Ask HN: In high pain.How to get relief from varicocele? - p17b
I am having some major testicular pain which I believe is due to prolonged sitting in front of the computer and less movement due to quarantine. I have a grade 3 varicocele so any demanding physical movement puts pressure on my scrotum. I was wondering if anyone out there has any experience dealing with it. Are there any holistic ways of getting some relief from varicocele. Please advice. I am trying to avoid the hospital as much as possible during these times.
======
michaelrpeskin
I know this isn't the time to see a doctor, but...GO GET IT CHECKED OUT BY A
PROFESSIONAL.

I have had both testicular cancer and a varicocele. The pain and symptoms are
very very similar. One is deadly, one will go away on it's own. The trouble
with TC is that it goes from detectable to deadly in a very short time.

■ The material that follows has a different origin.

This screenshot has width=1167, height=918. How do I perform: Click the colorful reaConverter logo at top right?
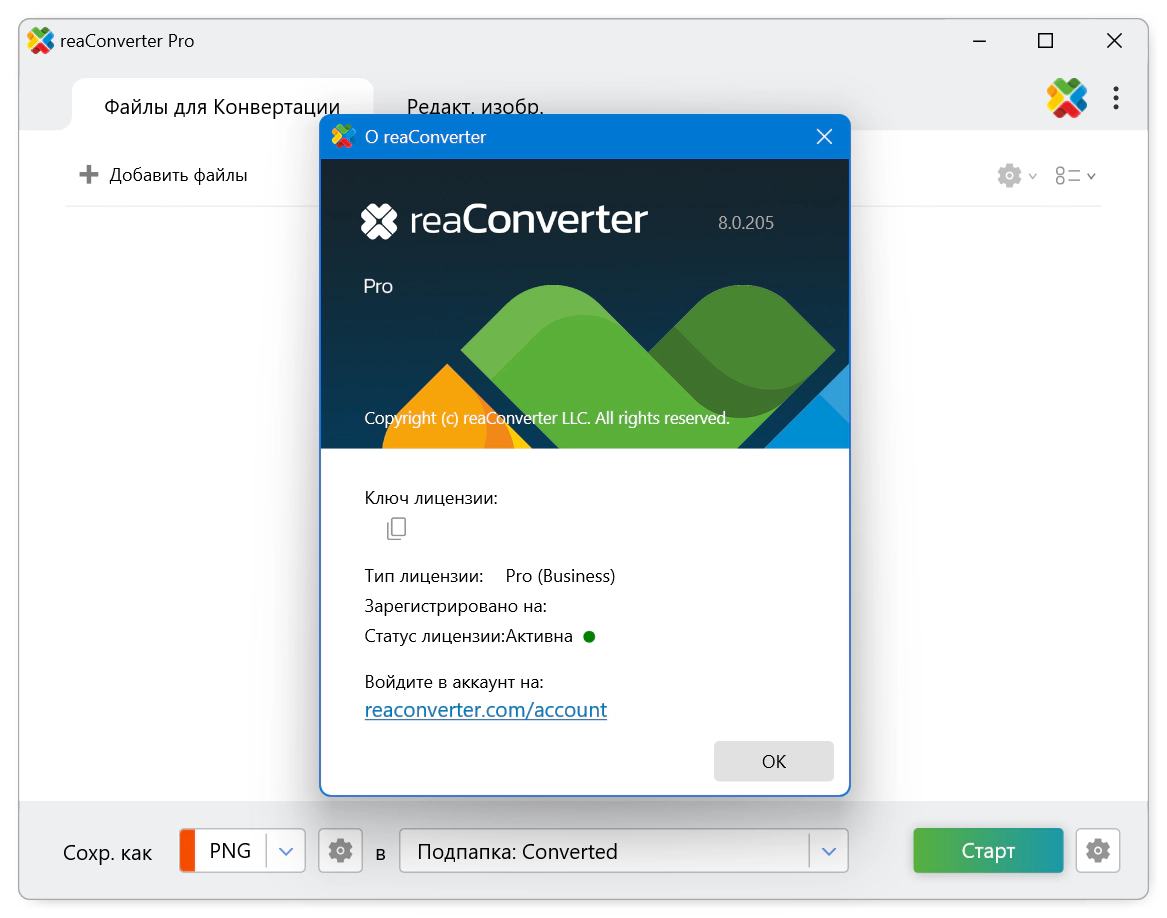(1067, 98)
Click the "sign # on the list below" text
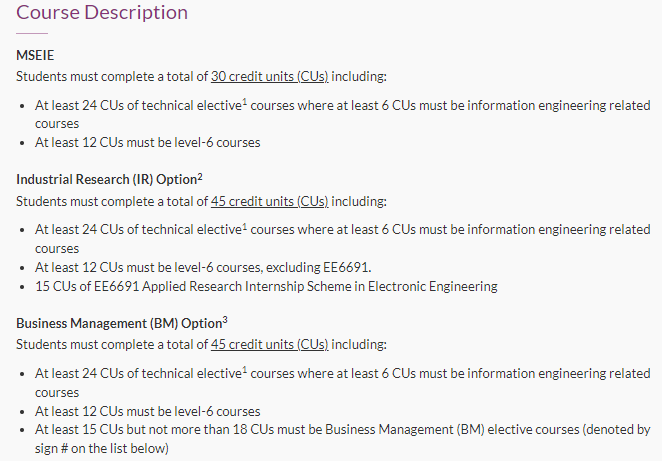This screenshot has width=662, height=461. [x=101, y=448]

Don't mess around with this one!

------
chrisbennet
This may sound crazy but crying may help.

 _Crying for long periods of time releases oxytocin and endogenous opioids,
otherwise known as endorphins._

[https://www.healthline.com/health/benefits-of-
crying](https://www.healthline.com/health/benefits-of-crying)

(I've done this. I have no shame.)

------
gshdg
Go ask a doctor, not random internet strangers. There’s such a thing as
telemedicine these days.